目的探讨过氧化物酶体增殖物激活受体γ(PPARγ)激动剂罗格列酮对人结肠癌LOVO细胞化疗敏感性的影响。方法体内实验:建立人结肠癌LOVO细胞裸鼠移植瘤模型,应用罗格列酮、5-Fu及两药联用连续灌胃给药两周,每2天测量瘤体的最长径和最短径,计算肿瘤体积和抑制率;体外实验:采用MTT法检测罗格列酮、5-Fu及两药联用对LOVO细胞生长的抑制作用,Hoechst染色检测细胞核形态,碘化丙啶(PI)染色流式细胞术检测细胞周期分布,Western blotting法检测Cyclin A1、Cyclin E1和Cdk2蛋白的表达变化。结果体内实验:罗格列酮、5-Fu及其联合用药组对裸鼠移植瘤抑制率分别为67.97%、74.9%和80.49%,两药联合为相加作用;体外实验:罗格列酮能够增强5-Fu对细胞的生长抑制作用,并呈现剂量和时间依赖性;细胞周期检测显示,5-Fu联合罗格列酮使S期细胞增多;与对照组相比,5-Fu处理组及联合用药组Cyclin A1表达量下调显著(P<0.01),与5-Fu组相比,联合用药组Cyclin A1表达量下调显著(P<0.01);与对照组相比,实验各用药组Cyclin E1、Cdk2表达量均下调显著(P<0.01),与5-Fu组相比,联合用药组Cyclin E1表达量下调显著。

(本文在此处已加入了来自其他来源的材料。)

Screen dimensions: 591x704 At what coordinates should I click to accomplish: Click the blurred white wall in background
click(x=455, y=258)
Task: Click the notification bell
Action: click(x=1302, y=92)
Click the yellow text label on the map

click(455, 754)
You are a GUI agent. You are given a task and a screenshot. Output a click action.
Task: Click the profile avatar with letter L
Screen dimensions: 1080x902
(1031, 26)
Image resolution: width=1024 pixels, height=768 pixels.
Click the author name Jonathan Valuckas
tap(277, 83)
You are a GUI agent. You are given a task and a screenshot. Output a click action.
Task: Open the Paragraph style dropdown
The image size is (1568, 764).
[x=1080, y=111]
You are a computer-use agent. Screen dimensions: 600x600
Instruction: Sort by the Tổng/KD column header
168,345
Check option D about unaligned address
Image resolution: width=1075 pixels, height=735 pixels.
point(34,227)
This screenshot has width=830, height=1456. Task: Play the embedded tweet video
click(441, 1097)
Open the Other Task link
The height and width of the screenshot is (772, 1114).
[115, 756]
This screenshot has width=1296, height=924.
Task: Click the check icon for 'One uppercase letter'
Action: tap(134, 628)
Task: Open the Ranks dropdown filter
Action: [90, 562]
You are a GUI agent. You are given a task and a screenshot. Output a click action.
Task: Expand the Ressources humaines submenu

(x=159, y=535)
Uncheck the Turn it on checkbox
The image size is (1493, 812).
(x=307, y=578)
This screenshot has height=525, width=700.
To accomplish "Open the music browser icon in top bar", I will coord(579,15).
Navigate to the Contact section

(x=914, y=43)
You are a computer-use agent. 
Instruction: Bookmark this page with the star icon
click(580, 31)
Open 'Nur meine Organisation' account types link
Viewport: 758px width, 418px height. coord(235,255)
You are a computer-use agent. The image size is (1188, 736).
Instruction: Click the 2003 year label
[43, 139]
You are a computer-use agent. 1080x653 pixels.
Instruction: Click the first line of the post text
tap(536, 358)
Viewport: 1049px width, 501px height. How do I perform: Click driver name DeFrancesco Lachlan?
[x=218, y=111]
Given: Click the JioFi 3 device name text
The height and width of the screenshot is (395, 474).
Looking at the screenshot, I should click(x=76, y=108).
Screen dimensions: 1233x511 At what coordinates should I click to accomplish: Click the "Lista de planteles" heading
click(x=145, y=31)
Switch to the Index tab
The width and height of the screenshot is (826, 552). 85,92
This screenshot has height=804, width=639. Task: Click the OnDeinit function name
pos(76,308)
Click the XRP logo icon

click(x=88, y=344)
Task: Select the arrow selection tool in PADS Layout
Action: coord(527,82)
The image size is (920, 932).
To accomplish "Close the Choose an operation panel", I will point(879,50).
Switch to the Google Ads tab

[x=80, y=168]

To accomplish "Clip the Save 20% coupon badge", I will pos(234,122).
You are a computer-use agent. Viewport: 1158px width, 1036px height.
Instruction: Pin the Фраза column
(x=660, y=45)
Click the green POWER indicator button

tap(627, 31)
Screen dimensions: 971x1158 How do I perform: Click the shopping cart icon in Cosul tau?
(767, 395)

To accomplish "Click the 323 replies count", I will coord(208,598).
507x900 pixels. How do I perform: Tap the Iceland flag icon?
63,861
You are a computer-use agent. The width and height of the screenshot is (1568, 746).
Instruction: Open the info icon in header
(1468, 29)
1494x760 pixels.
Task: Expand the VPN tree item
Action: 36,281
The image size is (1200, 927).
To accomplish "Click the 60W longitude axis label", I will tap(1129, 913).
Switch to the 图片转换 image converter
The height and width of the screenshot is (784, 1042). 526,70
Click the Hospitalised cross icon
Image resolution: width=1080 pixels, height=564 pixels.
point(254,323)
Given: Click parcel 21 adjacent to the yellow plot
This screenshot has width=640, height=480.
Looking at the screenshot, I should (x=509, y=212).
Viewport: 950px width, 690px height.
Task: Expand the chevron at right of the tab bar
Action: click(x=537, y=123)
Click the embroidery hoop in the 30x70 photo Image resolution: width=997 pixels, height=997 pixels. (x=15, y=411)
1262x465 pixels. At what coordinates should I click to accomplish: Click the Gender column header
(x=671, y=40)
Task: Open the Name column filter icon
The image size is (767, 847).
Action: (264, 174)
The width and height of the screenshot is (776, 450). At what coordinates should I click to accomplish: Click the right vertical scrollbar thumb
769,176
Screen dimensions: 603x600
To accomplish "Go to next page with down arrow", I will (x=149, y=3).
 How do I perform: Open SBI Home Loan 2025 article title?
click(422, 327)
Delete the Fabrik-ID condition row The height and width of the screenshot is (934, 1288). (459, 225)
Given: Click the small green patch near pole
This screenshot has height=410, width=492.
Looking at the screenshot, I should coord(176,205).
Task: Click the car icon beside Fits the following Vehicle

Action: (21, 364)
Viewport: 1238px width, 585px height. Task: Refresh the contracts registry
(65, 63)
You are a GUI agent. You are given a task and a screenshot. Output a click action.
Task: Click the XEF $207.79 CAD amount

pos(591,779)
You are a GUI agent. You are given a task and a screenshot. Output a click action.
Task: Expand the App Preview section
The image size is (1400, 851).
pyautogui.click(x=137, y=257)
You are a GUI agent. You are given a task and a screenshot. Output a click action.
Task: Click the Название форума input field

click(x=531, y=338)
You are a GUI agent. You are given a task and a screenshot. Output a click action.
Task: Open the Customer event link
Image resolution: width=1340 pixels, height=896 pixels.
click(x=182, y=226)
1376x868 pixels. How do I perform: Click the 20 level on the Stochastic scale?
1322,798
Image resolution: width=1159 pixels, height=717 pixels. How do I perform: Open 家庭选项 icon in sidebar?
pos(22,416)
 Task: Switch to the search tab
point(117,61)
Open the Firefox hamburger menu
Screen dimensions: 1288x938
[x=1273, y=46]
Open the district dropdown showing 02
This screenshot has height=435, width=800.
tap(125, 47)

结论罗格列酮能够增强5-Fu的化疗效果,其机制与其诱导细胞凋亡及S期细胞周期阻滞有关。

Objective To explore rosiglitazone-induced sensitization of LOVO cells to 5-Fu.Methods In vivo studies： a heterotopic xenograft model in athymic mice using LOVO human colon cancer cell was established,and the animals were treated with rosiglitazone and/or 5-Fu through intragastric administration for two weeks.Tumors were measured for length and width every other day,and tumor volumes and inhibition rates were calculated.In vitro studies： the anti-proliferation effect of rosiglitazone in conjunction with 5-Fu to LOVO cells was measured using the MTT assay.The morphology of nuclei was observed after staining with Hoechst 33342.Cell cycle distribution was detected using flow cytometry after propidium iodide staining.Expression of Cyclin A1,Cyclin E1 and Cdk2 was detected by Western blotting analysis.Results In vivo studies： the tumor inhibition rates of rosiglitazone,5-Fu,and rosiglitazone plus 5-Fu were 67.97%,74.9% and 80.49%,respectively.The two drugs were found to have an additive effect.In vitro studies： rosiglitazone sensitizes 5-Fu′s growth inhibition to LOVO cells in a dose-and time-dependent manner.Cell numbers of S phase were increased by 10 μmol/L 5-Fu plus rosiglitazone.The 5-Fu group showed Cyclin A1 down-regulation relative to the control group,and the 5-Fu/rosiglitazone group showed further Cyclin A1 down-regulation.Compared to the control group,all the drug groups exhibited down-regulation of Cyclin E1 and Cdk2,and the 5-Fu/rosiglitazone group exhibited further Cyclin E1 down-regulation.Conclusion Rosiglitazone enhances 5-Fu-induced LOVO cell growth inhibition through S cycle arrest.